Услышав прозвучавшую в её голосе недоверчивость, я улыбнулся – впервые за сегодняшний день.

Ирена Элиотт, словно во сне, подписала акт об освобождении.


– И всё же, кто вы такой? – спросила она, когда лимузин поднялся в воздух.

Я поймал себя на том, что в последнее время этот вопрос задают мне слишком часто. Настолько часто, что я уже сам захотел найти на него ответ.

Я не отрывал взгляда от навигационного блока лимузина.

– Друг, – тихо произнес я. – Пока это все, что вам нужно знать обо мне.

– Прежде чем мы приступим к чему бы то ни было, я бы хотела…

– Знаю. – Как раз в это время лимузин накренился, ложась на курс. – Мы будем в Эмбере через полчаса.

Я не стал оборачиваться, но даже боком почувствовал обжигающий взгляд Ирены Элиотт.

– Вы не из корпорации, – твёрдо произнесла она. – Корпорации так никогда не поступают.

– Корпорации идут на всё, что может принести прибыль. Вам надо расстаться с предубеждениями. Разумеется, если нужно, корпорации сжигают целые деревни вместе с жителями. Но если требуется продемонстрировать публике человеческое лицо, они натягивают человеческое лицо и показывают его.

– И вы являетесь этим человеческим лицом?

– Не совсем так.

– Какую именно работу я должна буду выполнить для вас? Что-то противозаконное?

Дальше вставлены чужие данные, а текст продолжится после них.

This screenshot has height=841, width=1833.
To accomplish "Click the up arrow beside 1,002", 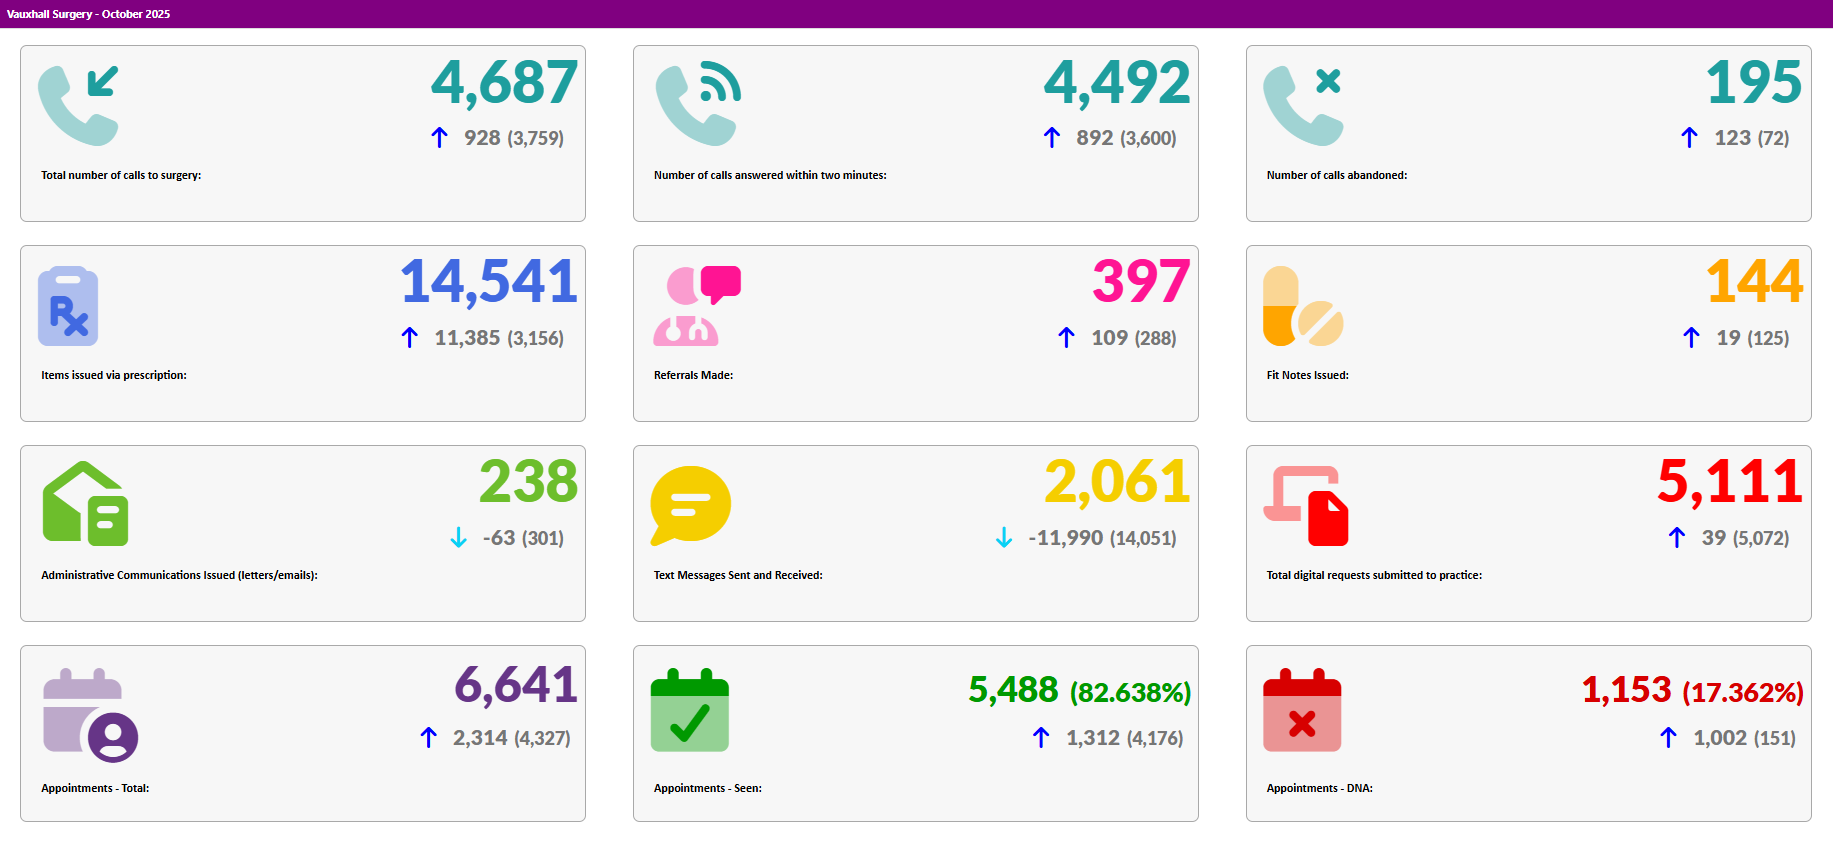I will pyautogui.click(x=1668, y=738).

Достав из кармана цилиндр с загрузчиком вируса, я передал его Ирене Элиотт. Она взяла цилиндр обеими руками и с профессиональным интересом изучила распечатку. Я предполагал, что это будет первый тест. Я вытащил Элиотт из хранилища потому, что она будет моей в той степени, в какой не будет никто из людей Кавахары. Но помимо этого мне приходилось полагаться лишь на интуицию и на заявление Виктора Элиотта, что его жена знала своё дело. Так что сейчас меня охватило беспокойство: в правильном ли направлении я иду? Кавахара была права. Благотворительность может обойтись очень дорого.

– Так, посмотрим. У вас здесь вирус Симультек первого поколения. – Она говорила медленно, презрительно растягивая каждый слог. – Музейная редкость, можно сказать, реликвия. И вы поместили его в оболочку быстрой выгрузки, сделанную по последнему слову техники и оснащённую системой постановки помех. Давайте не будем пудрить мне мозги. Скажите прямо, в чем дело. Вы собираетесь нанести удар?

Я молча кивнул.

– По какой цели?

– По виртуальному борделю. Управляемому искусственным интеллектом.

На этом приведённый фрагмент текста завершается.